La vida en un segundo

Han tenido que pasar dos días para poder tener las fuerzas para contar lo sucedido. Para recapacitar, saber lo que ocurrió, sacar las conclusiones adecuadas y hacer el análisis correcto. Porque se trataba de una cosa grave. Se trataba de la vida de un niño. De un niño como el pequeño Ailán, que retratado su cuerpo ahogado en una playa hizo estremecerse a toda la comunidad internacional. Y es que la vida de los niños es para todos lo mas precioso y lo mas importante. Porque, usando la tan manida frase, son todo inocencia y tienen toda la vida por delante.
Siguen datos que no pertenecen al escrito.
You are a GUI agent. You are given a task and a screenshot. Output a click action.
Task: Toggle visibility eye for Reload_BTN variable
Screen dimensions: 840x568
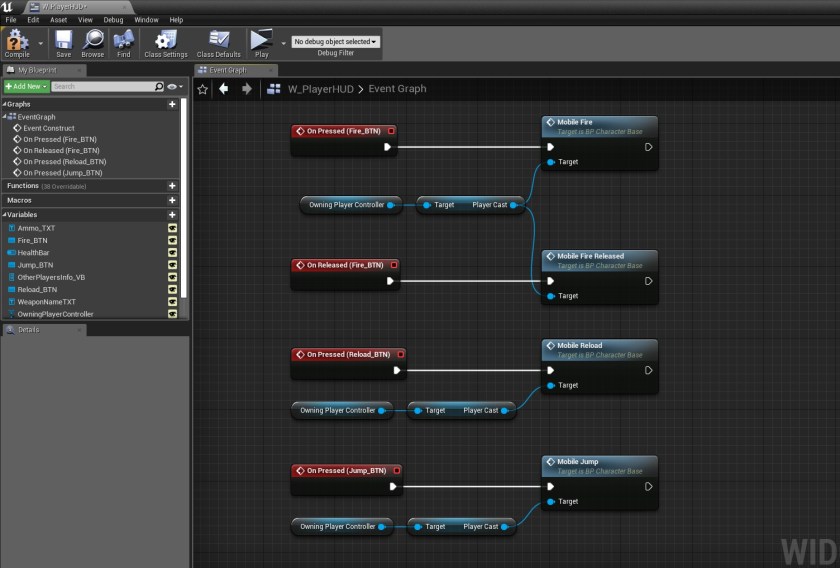172,290
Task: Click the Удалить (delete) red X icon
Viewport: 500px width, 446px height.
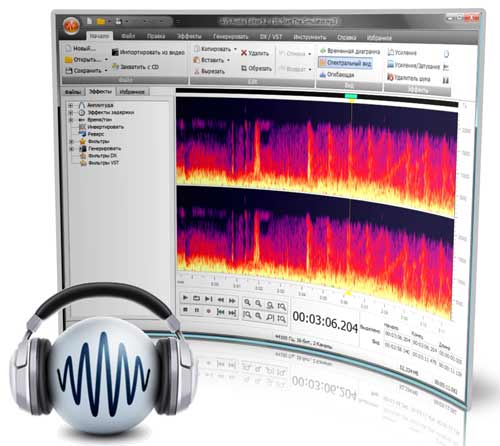Action: tap(244, 53)
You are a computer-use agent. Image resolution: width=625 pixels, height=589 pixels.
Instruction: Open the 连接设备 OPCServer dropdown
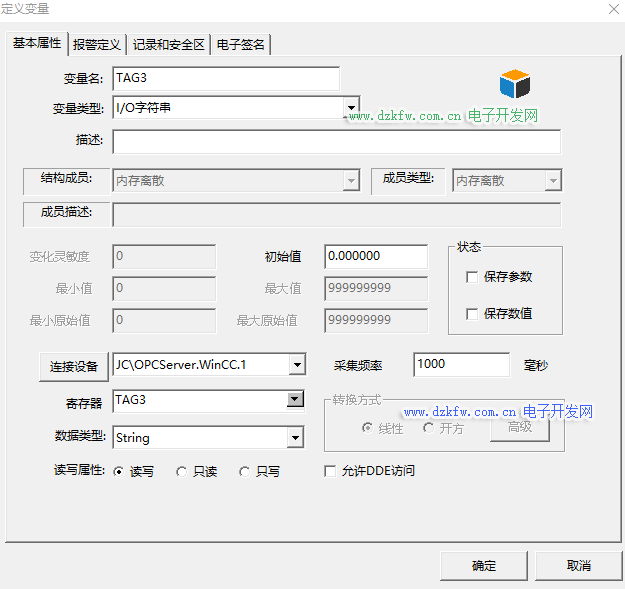[x=295, y=365]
Porque son tan limpios y puros, tan inocentes de todo que merecen el mayor de los cuidados por parte de todos.
hace dos días volvía a casa por mi ruta habitual, eso si, en mi bicicleta. Hacía un día espléndido de sol y los turistas abarrotaban el centro de Madrid. Paseaba tranquilamente por el carril bici de la calle Mayor en dirección a la Casa de Campo, donde dejando atrás la urbe y sus humos y ruidos suelo sumergirme con mi bicicleta en el silencio del campo y la quietud del rodar de las ruedas sobre la arena. Esto es lo que tenía ante mi.
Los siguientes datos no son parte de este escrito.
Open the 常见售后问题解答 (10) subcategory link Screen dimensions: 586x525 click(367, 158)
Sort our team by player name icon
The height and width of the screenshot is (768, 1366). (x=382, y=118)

   Una calle apenas transitada, un carril bici que conozco a la perfección. todo normal. De pronto aparece por la derecha, saliendo de detrás del seto una mujer tirando de su hijo. Sale de pronto, sin mirar. Quizá fiada del sentido del oído que le dice que al no oír el rugido de un motor significa que no viene nadie. Aparece así de pronto delante de mí. Apenas puedo reaccionar y chocamos. no me da tiempo a nada. me levanto del suelo, me revuelvo enfurecido por el accidente, dispuesto a soltar improperios e insultos. palabras malsonantes. pero esas palabras se me quedan atascadas en la boca del estómago. No he chocado con la madre. he chocado con el niño. Allí veo al pequeño, tirado en el suelo, desmadejado.
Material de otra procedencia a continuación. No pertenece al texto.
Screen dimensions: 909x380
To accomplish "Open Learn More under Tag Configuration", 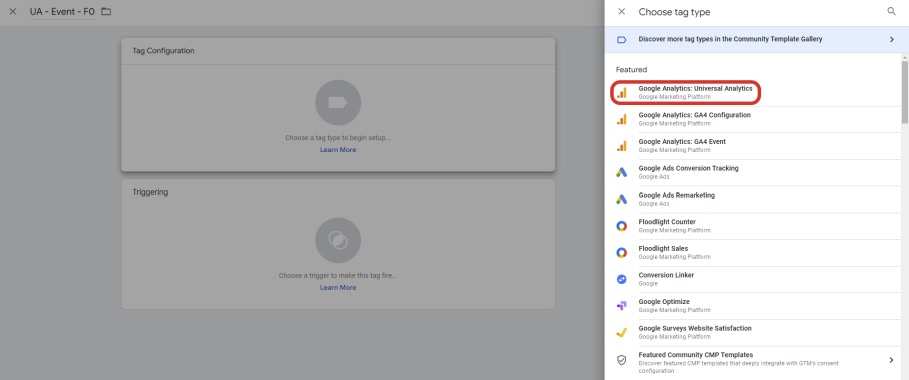I will (x=338, y=150).
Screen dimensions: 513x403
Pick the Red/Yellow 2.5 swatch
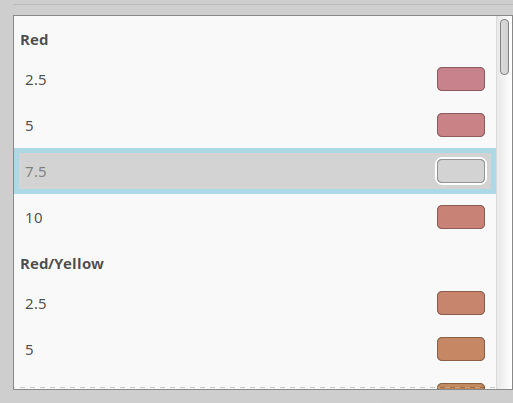[461, 303]
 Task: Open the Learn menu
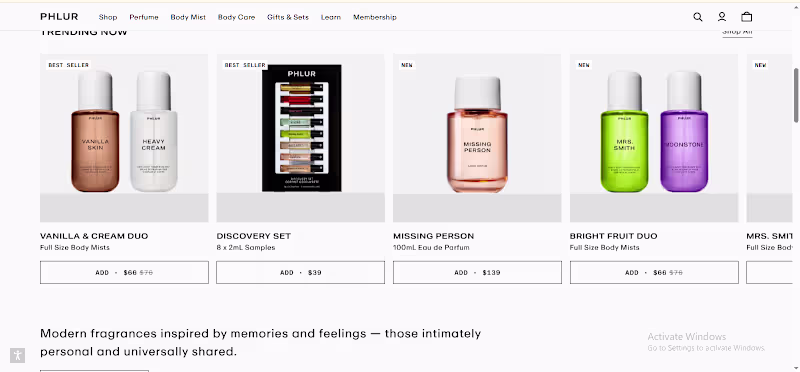[331, 17]
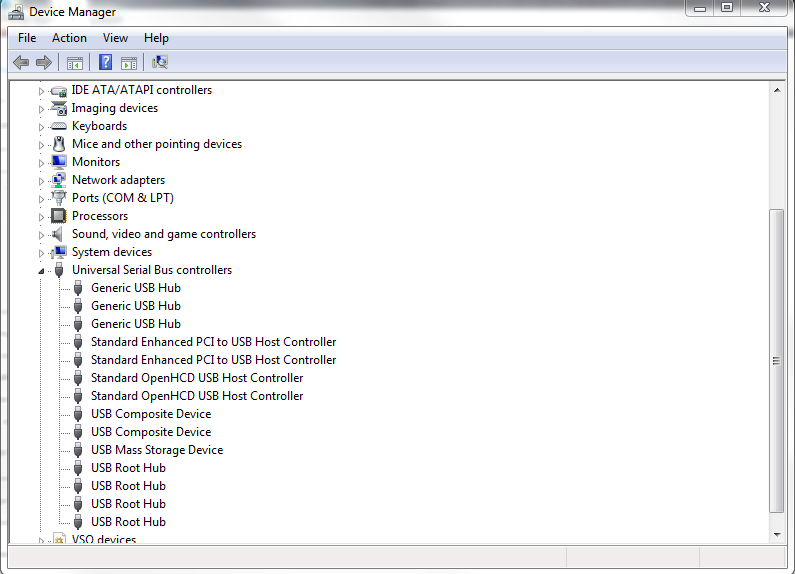This screenshot has height=574, width=795.
Task: Click the blue Help question mark icon
Action: [x=105, y=62]
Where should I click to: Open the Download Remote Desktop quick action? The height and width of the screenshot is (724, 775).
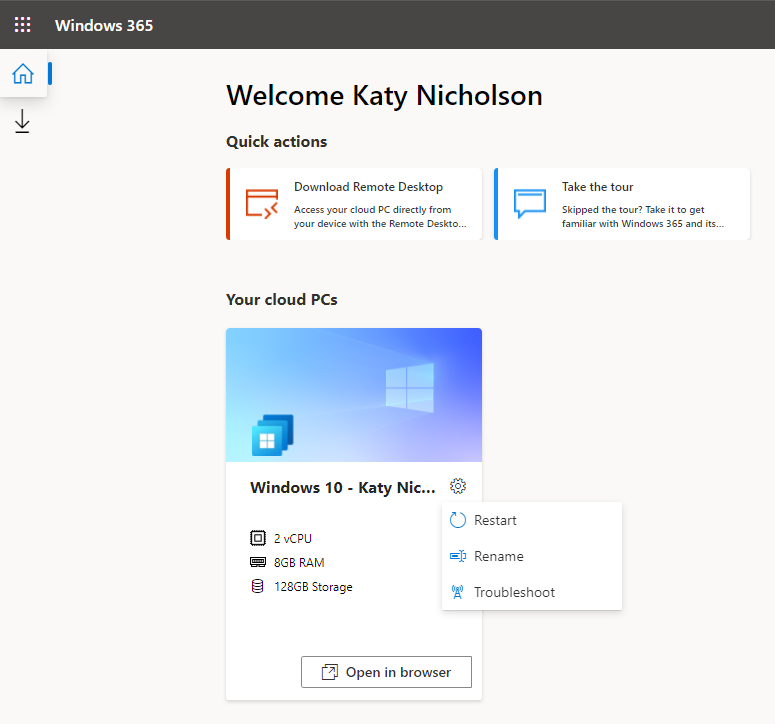pos(368,187)
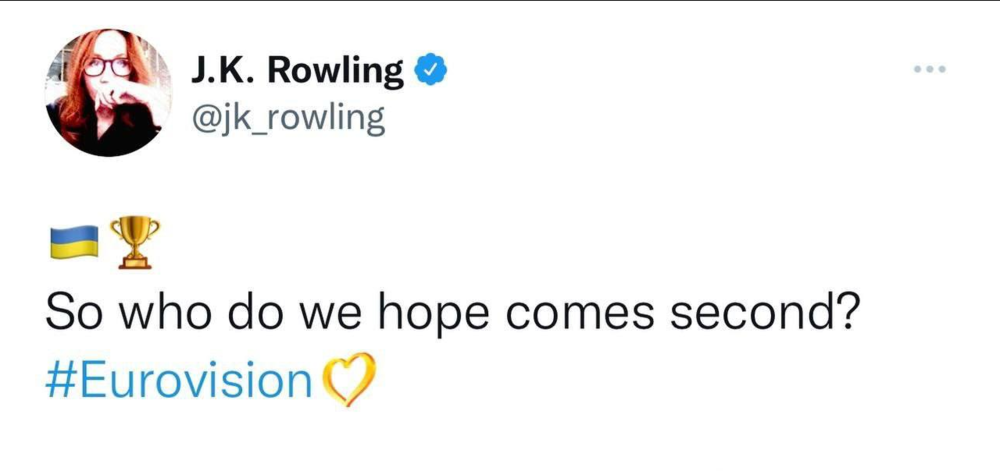The height and width of the screenshot is (471, 1000).
Task: Open the #Eurovision hashtag link
Action: point(180,381)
   Durante una fracción de segundo noto que el corazón se me ha detenido, la respiración ha cesado, el tiempo se ha parado y no oigo ni veo nada mas que el cuerpo del niño tirado en el carril-bici. Una décima de segundo después oigo un gemido, el niño está llorando. Está vivo. Está magullado y herido pero vivo. Durante esas décimas de segundo el tiempo se ha detenido para mi, y ese llanto del niño herido y arrojado al suelo ha hecho que el tiempo volviera a correr. Llega la policía. Los transeúntes forman corrillo alrededor, echándole en cara a la madre su comportamiento. Esta coge al niño en brazos, lo acuna y lo arrulla, preocupada ahora, cuando unos segundos antes lo ha puesto en peligro de manera suicida. Yo no hago sino pensar en que si hubiera, por azar, golpeado con la cabeza en el bordillo, ahora esa madre estaría llorando desconsolada su pérdida. Yo estaría anonadado del golpe y una vida joven e inocente habría sido segada de cuajo por un golpe del destino. Por un despiste, por unas prisas, por una irresponsabilidad. La vida de un niño a veces depende de eso, de un segundo, de una fracción.
   Nunca haremos lo suficiente por su seguridad. Nunca escatimemos en su seguridad. Poneos el casco siempre. Porque la vida se va en un segundo, en un pequeño despiste sin importancia. Hoy yo puedo escribir esto, la madre seguramente se habrá reprochado una y mil veces su pasajera locura y el niño estará recuperado de sus "pupas" gracias al Betadine y a unas tiritas. Pero podría haber sido distinto, podría haber sido peor. Por suerte, no ha sido así. gracias.

Comentarios

  1. Jopé Miguel. Me has puesto los pelos de punta. Además muy bien contado. Menos mal que solamente fue un susto. Bueno, esperemos que todo siga bien. Un abrazo muy fuerte.